Book 2. Quantitative Analysis

FRM Part 1

QA 11. Non-stationary Time Series

Presented by: Sudhanshu

Module 1. Time Trends

Module 2. Seasonality

Module  3. Unit Roots

Module 1. Time Trends

Topic 1. Understanding Time Trends

Topic 2. Linear Trends

Topic 3. Nonlinear Trends

Topic 4. Log-Polynomial and Forecasting

Topic 1. Understanding Time Trends

  • Non-stationary time series may exhibit deterministic trends, stochastic trends, or both.
  • Trend Components:
    • Deterministic Trend: Includes both time trends and deterministic seasonality.
    • Stochastic Trend: Include unit root processes such as random walks.
  • Trends can make time series non-stationary, which violates assumptions for standard time series models (like ARMA).
  • Objective: Identify and remove trend to obtain a stationary residual series for better modeling.
  • Time trends may be linear or nonlinear.

Topic 2. Linear  Trends

  • A series that exhibits a linear time trend is one that tends to change by the same amount each period.
  • Graph shows deviations around a straight line.
  • A linear time trend can be modeled as:
  • Limitations
    • Negative value problem: Downward linear trends eventually produce unrealistic negative values when modeling quantities or prices that cannot be negative.

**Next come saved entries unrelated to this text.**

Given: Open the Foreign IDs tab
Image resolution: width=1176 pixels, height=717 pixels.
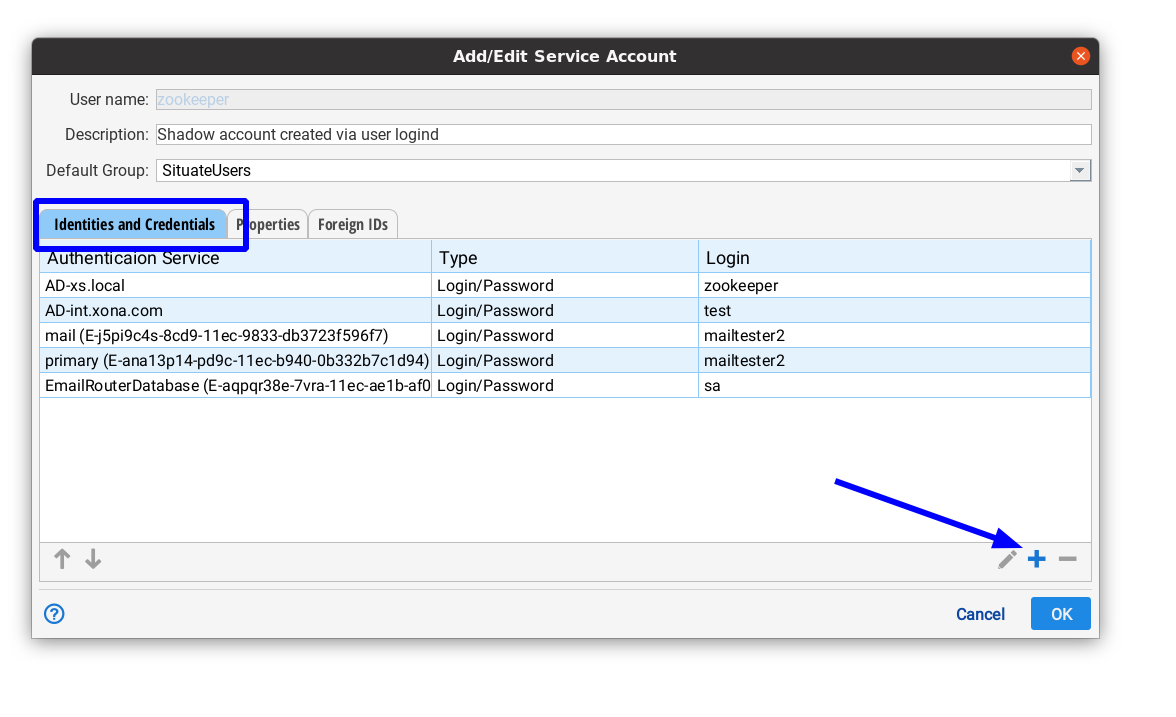Looking at the screenshot, I should point(353,225).
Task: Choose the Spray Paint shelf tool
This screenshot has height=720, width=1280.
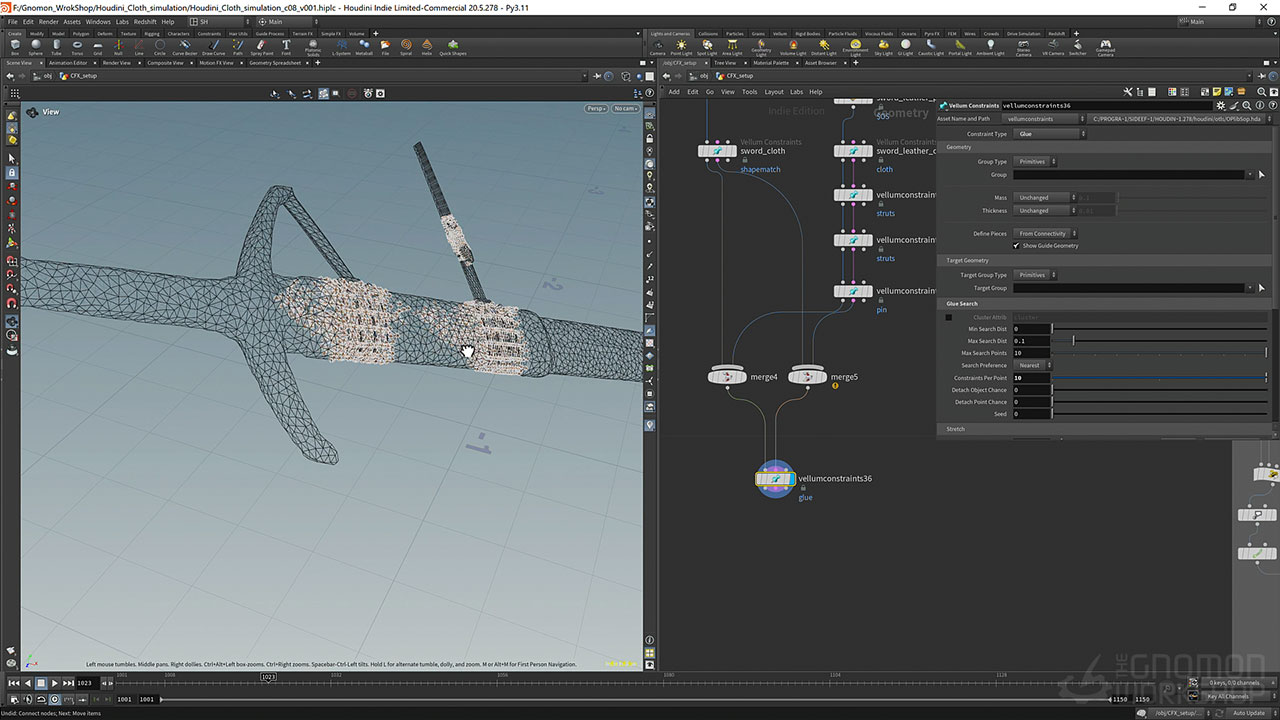Action: pyautogui.click(x=262, y=45)
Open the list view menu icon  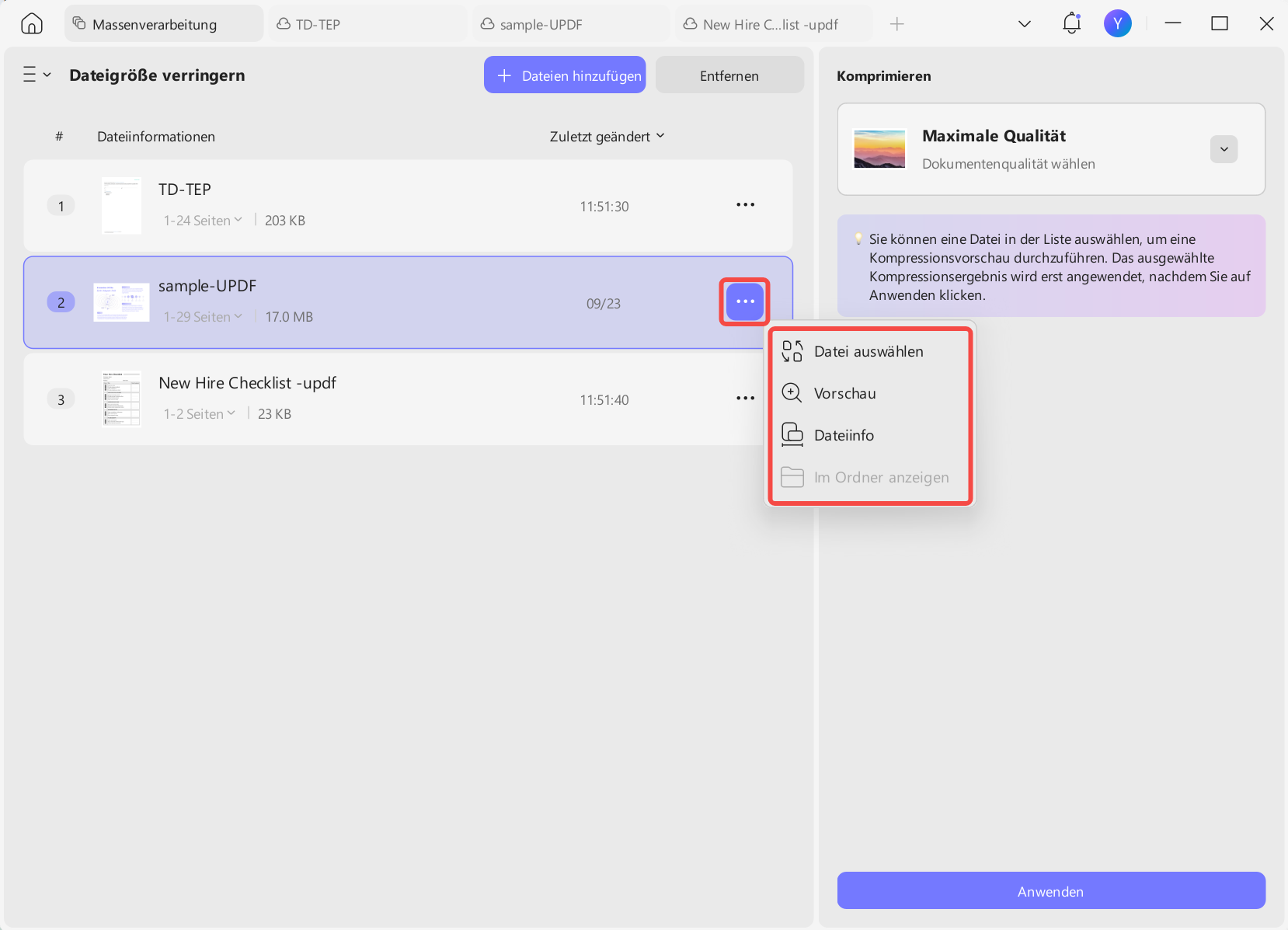(x=37, y=75)
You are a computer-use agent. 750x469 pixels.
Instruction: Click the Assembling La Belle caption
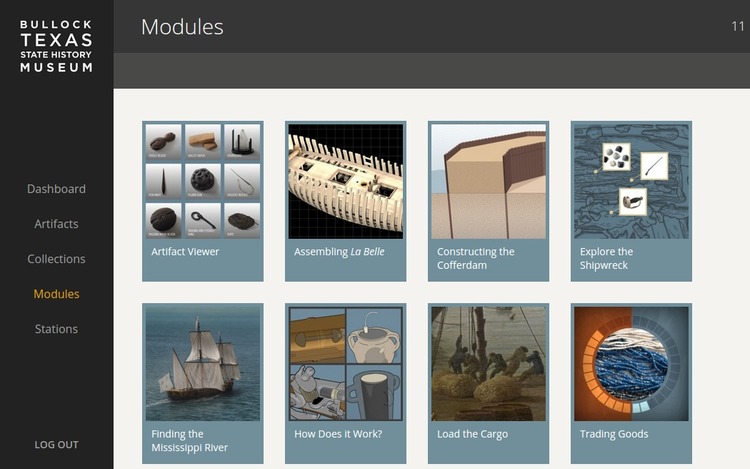tap(339, 252)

    • Growth rate mismatch: Linear models assume constant absolute increases rather than constant percentage growth, making them unsuitable for variables that naturally grow at steady rates over time.

y_t=\delta_0+\delta_1 t+\varepsilon_t

Topic 3. Nonlinear Trends

  • Polynomial Time Trend:
    • Models variable growth rates (acceleration or deceleration).
    • Flexible, but risk of overfitting.
  • Log-Linear Model:
    • Implies a constant percentage growth rate over time.
    • Common in economics/finance due to exponential growth in many variables.
y_t=\delta_0+\delta_1 t+\delta_2 t^2+\varepsilon_t
\ln \left(y_t\right)=\delta_0+\delta_1 t+\varepsilon_t

Practice Questions: Q1

Q1. An analyst has determined that monthly vehicle sales in the United States have been increasing over the last 10 years, but the growth rate over that period has been relatively constant. Which model is most appropriate to predict future vehicle sales?
A. Linear model.
B. Quadratic model.

C. Log-linear model.
D. Log-quadratic model.

Practice Questions: Q1 Answer

Explanation: C is correct.

A log-linear model is most appropriate for a time series that grows at a relatively constant growth rate.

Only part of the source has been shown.